*Task requirements*
Only an exact, line-for-line copy of the data will serve as the answer.

*Data records*
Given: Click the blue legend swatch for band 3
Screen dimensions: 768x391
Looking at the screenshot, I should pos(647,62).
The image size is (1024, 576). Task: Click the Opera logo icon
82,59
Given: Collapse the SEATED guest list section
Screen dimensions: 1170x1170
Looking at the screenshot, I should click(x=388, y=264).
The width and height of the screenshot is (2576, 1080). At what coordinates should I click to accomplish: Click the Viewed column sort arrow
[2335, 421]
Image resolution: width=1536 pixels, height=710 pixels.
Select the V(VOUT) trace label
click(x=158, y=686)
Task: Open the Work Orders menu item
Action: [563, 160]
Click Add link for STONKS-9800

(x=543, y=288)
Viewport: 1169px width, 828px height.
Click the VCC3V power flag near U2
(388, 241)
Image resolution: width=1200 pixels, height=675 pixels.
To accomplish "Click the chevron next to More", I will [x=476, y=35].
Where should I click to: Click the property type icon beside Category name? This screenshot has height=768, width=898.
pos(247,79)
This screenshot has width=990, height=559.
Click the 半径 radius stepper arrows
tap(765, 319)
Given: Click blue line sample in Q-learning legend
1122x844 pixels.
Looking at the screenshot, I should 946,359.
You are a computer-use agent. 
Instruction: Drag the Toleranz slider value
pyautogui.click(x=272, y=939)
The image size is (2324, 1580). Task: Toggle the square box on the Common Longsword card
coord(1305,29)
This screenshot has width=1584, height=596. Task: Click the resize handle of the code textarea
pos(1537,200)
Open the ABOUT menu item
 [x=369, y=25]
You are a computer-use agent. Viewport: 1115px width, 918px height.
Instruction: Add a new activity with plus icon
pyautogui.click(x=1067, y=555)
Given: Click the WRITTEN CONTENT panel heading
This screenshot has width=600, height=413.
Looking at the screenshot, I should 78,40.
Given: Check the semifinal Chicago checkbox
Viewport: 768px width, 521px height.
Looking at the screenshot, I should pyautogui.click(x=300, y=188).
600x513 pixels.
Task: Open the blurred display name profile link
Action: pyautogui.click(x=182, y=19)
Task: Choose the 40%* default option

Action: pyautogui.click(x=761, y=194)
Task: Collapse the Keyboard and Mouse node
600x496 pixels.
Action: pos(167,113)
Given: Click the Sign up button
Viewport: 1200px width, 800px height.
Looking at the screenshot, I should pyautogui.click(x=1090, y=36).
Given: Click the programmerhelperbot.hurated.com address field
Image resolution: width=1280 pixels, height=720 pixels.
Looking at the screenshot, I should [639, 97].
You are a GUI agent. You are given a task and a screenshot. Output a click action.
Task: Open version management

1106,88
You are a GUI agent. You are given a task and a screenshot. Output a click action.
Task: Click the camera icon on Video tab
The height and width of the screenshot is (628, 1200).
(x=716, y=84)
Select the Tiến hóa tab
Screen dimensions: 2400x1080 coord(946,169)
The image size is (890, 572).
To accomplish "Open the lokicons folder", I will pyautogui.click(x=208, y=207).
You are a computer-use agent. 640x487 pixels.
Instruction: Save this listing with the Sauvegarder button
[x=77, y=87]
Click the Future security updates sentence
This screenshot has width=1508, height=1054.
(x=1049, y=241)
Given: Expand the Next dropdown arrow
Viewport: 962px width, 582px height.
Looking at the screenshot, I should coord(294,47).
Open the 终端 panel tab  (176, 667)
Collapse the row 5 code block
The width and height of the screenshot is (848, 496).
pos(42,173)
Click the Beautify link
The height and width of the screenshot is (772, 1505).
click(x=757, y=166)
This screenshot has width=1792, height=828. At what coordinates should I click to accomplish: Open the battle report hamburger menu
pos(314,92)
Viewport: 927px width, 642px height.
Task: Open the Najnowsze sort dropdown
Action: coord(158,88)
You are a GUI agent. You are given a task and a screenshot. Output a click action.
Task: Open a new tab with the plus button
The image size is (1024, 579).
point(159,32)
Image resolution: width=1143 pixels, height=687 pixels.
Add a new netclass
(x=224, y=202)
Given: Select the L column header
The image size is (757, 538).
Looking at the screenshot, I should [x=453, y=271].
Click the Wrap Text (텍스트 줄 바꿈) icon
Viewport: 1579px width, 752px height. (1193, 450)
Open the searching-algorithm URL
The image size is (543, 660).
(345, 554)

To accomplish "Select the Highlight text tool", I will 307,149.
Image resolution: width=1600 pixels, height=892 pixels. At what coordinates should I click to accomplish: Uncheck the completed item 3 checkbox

*Written reply*
Given: Click the blue legend swatch for band 3
Screen dimensions: 768x391
Looking at the screenshot, I should pos(647,62).
The image size is (1024, 576). Task: Click the Opera logo icon
82,59
Given: Collapse the SEATED guest list section
Screen dimensions: 1170x1170
Looking at the screenshot, I should click(x=388, y=264).
The width and height of the screenshot is (2576, 1080). At what coordinates should I click to accomplish: Click the Viewed column sort arrow
[2335, 421]
Image resolution: width=1536 pixels, height=710 pixels.
Select the V(VOUT) trace label
click(x=158, y=686)
Task: Open the Work Orders menu item
Action: [563, 160]
Click Add link for STONKS-9800

(x=543, y=288)
Viewport: 1169px width, 828px height.
Click the VCC3V power flag near U2
(388, 241)
Image resolution: width=1200 pixels, height=675 pixels.
To accomplish "Click the chevron next to More", I will [x=476, y=35].
Where should I click to: Click the property type icon beside Category name? This screenshot has height=768, width=898.
pos(247,79)
This screenshot has width=990, height=559.
Click the 半径 radius stepper arrows
tap(765, 319)
Given: Click blue line sample in Q-learning legend
1122x844 pixels.
Looking at the screenshot, I should 946,359.
You are a computer-use agent. 
Instruction: Drag the Toleranz slider value
pyautogui.click(x=272, y=939)
The image size is (2324, 1580). Task: Toggle the square box on the Common Longsword card
coord(1305,29)
This screenshot has width=1584, height=596. Task: Click the resize handle of the code textarea
pos(1537,200)
Open the ABOUT menu item
 [x=369, y=25]
You are a computer-use agent. Viewport: 1115px width, 918px height.
Instruction: Add a new activity with plus icon
pyautogui.click(x=1067, y=555)
Given: Click the WRITTEN CONTENT panel heading
This screenshot has width=600, height=413.
Looking at the screenshot, I should 78,40.
Given: Check the semifinal Chicago checkbox
Viewport: 768px width, 521px height.
Looking at the screenshot, I should pyautogui.click(x=300, y=188).
600x513 pixels.
Task: Open the blurred display name profile link
Action: pyautogui.click(x=182, y=19)
Task: Choose the 40%* default option

Action: pyautogui.click(x=761, y=194)
Task: Collapse the Keyboard and Mouse node
600x496 pixels.
Action: pos(167,113)
Given: Click the Sign up button
Viewport: 1200px width, 800px height.
Looking at the screenshot, I should pyautogui.click(x=1090, y=36).
Given: Click the programmerhelperbot.hurated.com address field
Image resolution: width=1280 pixels, height=720 pixels.
Looking at the screenshot, I should [639, 97].
You are a GUI agent. You are given a task and a screenshot. Output a click action.
Task: Open version management

1106,88
You are a GUI agent. You are given a task and a screenshot. Output a click action.
Task: Click the camera icon on Video tab
The height and width of the screenshot is (628, 1200).
(x=716, y=84)
Select the Tiến hóa tab
Screen dimensions: 2400x1080 coord(946,169)
The image size is (890, 572).
To accomplish "Open the lokicons folder", I will pyautogui.click(x=208, y=207).
You are a computer-use agent. 640x487 pixels.
Instruction: Save this listing with the Sauvegarder button
[x=77, y=87]
Click the Future security updates sentence
This screenshot has width=1508, height=1054.
(x=1049, y=241)
Given: Expand the Next dropdown arrow
Viewport: 962px width, 582px height.
Looking at the screenshot, I should coord(294,47).
Open the 终端 panel tab  (176, 667)
Collapse the row 5 code block
The width and height of the screenshot is (848, 496).
pos(42,173)
Click the Beautify link
The height and width of the screenshot is (772, 1505).
click(x=757, y=166)
This screenshot has width=1792, height=828. At what coordinates should I click to accomplish: Open the battle report hamburger menu
pos(314,92)
Viewport: 927px width, 642px height.
Task: Open the Najnowsze sort dropdown
Action: coord(158,88)
You are a GUI agent. You are given a task and a screenshot. Output a click action.
Task: Open a new tab with the plus button
The image size is (1024, 579).
point(159,32)
Image resolution: width=1143 pixels, height=687 pixels.
Add a new netclass
(x=224, y=202)
Given: Select the L column header
The image size is (757, 538).
Looking at the screenshot, I should [x=453, y=271].
Click the Wrap Text (텍스트 줄 바꿈) icon
Viewport: 1579px width, 752px height. (1193, 450)
Open the searching-algorithm URL
The image size is (543, 660).
(345, 554)

To accomplish "Select the Highlight text tool", I will 307,149.
Image resolution: width=1600 pixels, height=892 pixels. At what coordinates should I click to accomplish: Uncheck the completed item 3 checkbox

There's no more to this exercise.